Issue Summary:
When utilizing the TrustedForm Certificate API, users may encounter a range of issues—from improperly formatted certificate URLs, expired or non‐retainable certificates, authentication and HTTP method errors to lead matching mismatches. These errors can result from misconfigured API requests, incorrect payload formatting or outdated certificate data.
Impact:
Failures or errors in the Certificate API can prevent proper storage of proof of consent and mismatches between lead data and certificates. This affects publishers, lead buyers, automated integrations (via LeadConduit or custom solutions), and legal compliance teams, increasing the risk of non‑compliance, data discrepancies, and potential litigation.

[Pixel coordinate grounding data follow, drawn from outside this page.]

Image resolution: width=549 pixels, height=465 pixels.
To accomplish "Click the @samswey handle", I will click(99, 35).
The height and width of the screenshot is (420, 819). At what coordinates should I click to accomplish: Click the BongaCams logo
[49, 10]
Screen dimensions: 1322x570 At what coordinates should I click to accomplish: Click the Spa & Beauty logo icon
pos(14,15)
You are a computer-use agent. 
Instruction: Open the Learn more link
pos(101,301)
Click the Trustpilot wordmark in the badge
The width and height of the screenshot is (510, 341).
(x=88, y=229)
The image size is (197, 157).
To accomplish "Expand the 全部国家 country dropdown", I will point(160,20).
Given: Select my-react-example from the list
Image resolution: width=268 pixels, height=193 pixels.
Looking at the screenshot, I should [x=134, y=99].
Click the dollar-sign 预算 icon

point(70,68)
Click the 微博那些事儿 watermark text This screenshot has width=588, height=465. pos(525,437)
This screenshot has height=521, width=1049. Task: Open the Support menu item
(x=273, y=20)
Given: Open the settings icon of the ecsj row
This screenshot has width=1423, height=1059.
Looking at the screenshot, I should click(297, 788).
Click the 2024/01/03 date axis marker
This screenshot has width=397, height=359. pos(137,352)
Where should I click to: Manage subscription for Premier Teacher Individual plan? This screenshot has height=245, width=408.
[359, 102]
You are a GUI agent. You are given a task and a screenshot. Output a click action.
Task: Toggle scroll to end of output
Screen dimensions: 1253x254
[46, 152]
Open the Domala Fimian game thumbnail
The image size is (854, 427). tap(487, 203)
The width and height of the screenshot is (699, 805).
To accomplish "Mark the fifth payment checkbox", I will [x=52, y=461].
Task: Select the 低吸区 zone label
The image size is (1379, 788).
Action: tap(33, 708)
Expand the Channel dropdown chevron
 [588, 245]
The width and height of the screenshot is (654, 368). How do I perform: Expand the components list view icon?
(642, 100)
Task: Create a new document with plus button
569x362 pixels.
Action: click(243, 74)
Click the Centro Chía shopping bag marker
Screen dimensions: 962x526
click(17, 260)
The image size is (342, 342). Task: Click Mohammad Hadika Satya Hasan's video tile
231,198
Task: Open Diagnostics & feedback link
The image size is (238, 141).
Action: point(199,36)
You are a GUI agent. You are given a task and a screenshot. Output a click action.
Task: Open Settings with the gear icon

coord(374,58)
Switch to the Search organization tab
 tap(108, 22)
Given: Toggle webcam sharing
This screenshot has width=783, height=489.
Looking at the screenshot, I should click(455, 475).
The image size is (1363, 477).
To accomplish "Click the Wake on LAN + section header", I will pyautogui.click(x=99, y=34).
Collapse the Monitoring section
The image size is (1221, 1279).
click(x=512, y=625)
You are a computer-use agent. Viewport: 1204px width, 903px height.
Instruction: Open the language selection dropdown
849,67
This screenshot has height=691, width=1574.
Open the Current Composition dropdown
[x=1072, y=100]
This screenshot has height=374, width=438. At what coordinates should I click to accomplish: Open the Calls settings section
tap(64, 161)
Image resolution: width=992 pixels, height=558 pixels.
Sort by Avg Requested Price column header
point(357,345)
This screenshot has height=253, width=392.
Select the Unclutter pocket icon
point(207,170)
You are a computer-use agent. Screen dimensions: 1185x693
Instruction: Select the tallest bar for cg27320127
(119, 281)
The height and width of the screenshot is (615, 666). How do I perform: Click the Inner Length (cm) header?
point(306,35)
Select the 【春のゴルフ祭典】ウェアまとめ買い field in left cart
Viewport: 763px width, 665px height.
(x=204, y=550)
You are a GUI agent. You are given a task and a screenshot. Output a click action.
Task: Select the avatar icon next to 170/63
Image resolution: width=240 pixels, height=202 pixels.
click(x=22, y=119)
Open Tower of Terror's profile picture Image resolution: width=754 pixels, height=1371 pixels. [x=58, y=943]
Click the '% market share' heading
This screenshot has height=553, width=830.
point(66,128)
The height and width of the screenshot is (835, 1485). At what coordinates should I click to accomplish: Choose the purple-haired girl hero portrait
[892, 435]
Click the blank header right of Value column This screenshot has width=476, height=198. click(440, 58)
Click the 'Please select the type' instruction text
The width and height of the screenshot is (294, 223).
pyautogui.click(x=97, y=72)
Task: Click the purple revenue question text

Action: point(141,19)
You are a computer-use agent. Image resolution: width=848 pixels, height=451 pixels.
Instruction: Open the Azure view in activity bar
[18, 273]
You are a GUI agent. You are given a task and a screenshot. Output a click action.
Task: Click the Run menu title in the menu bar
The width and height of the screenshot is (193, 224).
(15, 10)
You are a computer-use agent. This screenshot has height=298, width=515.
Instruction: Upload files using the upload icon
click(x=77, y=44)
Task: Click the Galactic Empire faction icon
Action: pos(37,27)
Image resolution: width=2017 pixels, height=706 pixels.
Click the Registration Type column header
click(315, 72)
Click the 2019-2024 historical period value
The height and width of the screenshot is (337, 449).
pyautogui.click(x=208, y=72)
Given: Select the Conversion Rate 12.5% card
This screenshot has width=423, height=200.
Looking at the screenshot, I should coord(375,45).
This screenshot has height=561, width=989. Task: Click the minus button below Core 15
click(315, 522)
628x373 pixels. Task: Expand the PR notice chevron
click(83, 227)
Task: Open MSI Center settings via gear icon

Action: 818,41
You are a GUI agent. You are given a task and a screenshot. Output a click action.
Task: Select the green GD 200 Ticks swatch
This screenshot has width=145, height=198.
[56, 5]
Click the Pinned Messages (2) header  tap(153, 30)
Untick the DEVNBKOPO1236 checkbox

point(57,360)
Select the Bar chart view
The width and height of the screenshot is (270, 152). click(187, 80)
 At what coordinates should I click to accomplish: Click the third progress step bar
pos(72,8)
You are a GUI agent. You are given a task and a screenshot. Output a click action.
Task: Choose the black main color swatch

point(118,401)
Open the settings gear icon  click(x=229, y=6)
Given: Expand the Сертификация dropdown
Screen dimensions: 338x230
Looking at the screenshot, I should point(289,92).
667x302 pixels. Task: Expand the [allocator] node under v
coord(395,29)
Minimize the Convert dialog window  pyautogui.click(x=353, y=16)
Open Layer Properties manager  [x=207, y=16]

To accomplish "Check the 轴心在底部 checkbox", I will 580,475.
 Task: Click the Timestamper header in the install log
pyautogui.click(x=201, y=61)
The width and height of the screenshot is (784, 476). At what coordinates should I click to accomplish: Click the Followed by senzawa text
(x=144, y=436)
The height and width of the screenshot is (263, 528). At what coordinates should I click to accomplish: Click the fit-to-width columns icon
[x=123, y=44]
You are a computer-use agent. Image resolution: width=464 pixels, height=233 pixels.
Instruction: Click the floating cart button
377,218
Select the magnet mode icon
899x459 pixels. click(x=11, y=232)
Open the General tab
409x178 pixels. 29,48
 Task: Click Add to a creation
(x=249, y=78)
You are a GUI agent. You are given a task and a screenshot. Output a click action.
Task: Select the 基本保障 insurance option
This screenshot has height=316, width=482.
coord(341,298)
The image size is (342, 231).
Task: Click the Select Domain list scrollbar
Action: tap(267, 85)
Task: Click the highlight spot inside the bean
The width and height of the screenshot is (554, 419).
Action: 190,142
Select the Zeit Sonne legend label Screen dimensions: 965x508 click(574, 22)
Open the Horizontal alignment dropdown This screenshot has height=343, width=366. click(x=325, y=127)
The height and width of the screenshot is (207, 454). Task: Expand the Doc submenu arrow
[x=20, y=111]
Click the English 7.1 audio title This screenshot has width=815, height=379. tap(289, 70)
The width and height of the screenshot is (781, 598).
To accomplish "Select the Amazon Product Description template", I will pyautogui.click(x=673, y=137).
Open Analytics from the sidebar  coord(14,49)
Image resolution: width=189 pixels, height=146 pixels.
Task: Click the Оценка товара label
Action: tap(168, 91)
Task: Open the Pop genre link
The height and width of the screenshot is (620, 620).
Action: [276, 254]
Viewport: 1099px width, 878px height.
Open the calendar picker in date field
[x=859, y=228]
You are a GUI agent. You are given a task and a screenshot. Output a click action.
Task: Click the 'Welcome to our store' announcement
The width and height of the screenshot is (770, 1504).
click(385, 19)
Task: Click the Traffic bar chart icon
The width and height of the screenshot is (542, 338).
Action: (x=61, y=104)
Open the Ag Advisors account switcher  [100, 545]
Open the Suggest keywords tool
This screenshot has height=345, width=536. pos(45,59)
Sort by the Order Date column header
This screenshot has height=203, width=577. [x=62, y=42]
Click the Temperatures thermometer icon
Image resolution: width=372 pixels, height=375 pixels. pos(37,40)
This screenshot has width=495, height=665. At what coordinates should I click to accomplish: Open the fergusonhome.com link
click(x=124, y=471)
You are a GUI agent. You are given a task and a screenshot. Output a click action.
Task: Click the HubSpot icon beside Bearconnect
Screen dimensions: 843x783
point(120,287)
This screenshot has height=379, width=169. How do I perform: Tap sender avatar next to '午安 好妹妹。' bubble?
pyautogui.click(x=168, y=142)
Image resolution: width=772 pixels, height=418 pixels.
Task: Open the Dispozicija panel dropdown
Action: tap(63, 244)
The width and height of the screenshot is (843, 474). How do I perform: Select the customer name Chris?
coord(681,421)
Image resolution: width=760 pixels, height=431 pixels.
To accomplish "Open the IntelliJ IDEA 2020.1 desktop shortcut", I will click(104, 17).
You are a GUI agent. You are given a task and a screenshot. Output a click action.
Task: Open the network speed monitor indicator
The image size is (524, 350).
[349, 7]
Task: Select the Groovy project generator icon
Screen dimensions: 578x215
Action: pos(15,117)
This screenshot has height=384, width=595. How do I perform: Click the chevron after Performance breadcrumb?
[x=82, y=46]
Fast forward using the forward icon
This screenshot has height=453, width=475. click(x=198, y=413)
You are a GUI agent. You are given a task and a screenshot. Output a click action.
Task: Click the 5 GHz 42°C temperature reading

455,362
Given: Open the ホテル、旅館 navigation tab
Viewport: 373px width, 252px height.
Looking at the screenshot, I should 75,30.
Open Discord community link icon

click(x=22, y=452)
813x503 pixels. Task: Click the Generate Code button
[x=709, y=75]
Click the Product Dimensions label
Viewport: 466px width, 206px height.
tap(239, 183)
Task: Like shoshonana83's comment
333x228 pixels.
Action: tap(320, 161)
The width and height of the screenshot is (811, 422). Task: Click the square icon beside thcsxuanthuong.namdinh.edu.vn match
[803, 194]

Common Errors, Causes, and Fixes
| Symptom / Error | Root Cause | Description | Quick Fix |
|---|---|---|---|
| Certificate not retained or returns HTTP 404/410 | Expired certificate or invalid URL; certificate outside retention window | The certificate URL may be misformatted, expired (beyond 72 hours or 90 days with form submission), or non-existent. | Verify the certificate URL begins with “https://cert.trustedform.com/” and that it is within the valid retention period. |
| HTTP 403 Forbidden response | Incorrect or missing API key in HTTP Basic Authentication | The API key is either incorrect, missing, or the authentication header is misconfigured. | Confirm credentials and ensure the Authorization header is set with username “API” and the correct API key as password. |
| HTTP 400 or HTTP 406 errors | Malformed request payload or certificate ID formatting issues | When the JSON (or URL‑encoded) payload does not conform to the required schema or the certificate token is misformatted. | Revisit the API documentation, validate the JSON schema, and ensure that the certificate ID is correctly formatted. |
| HTTP 405 Method Not Allowed | Incorrect HTTP method (e.g. using GET instead of POST) or using sandbox cert | The Certificate API requires a POST request for retention; sandbox certificates cannot be retained. | Use an HTTP POST and, if testing with sandbox certificates, note that they cannot be retained. |
| Timeout or HTTP code 0 error | Network connectivity issues or client timeout settings too low | The API request timed out due to slow network responses or low timeout configuration. | Increase your client timeout setting and verify network connectivity; then retry the request. |
| Lead matching failure (Email and/or phone don’t match) | Mismatch between posted lead data and lead data recorded in the certificate | The provided email or phone do not match those captured in the certificate; or lead data was not detected. | Confirm that submitted contact information is correct and retry lead matching. |
| Payment Required (HTTP 402) | Account billing or subscription issue | An account payment or subscription issue may block certificate retention. | Check your account’s billing status and subscription level with TrustedForm; update payment information if needed. |
Step‑by‑Step Troubleshooting
Step 1 – Verify Your API Request Configuration
- Confirm that your endpoint URL is correctly set to start with:
“https://cert.trustedform.com/” - Ensure you are using an HTTP POST request.
- Verify the proper HTTP headers are set:
- Accept: application/json
- Content-Type: application/json (or application/x-www-form-urlencoded as required)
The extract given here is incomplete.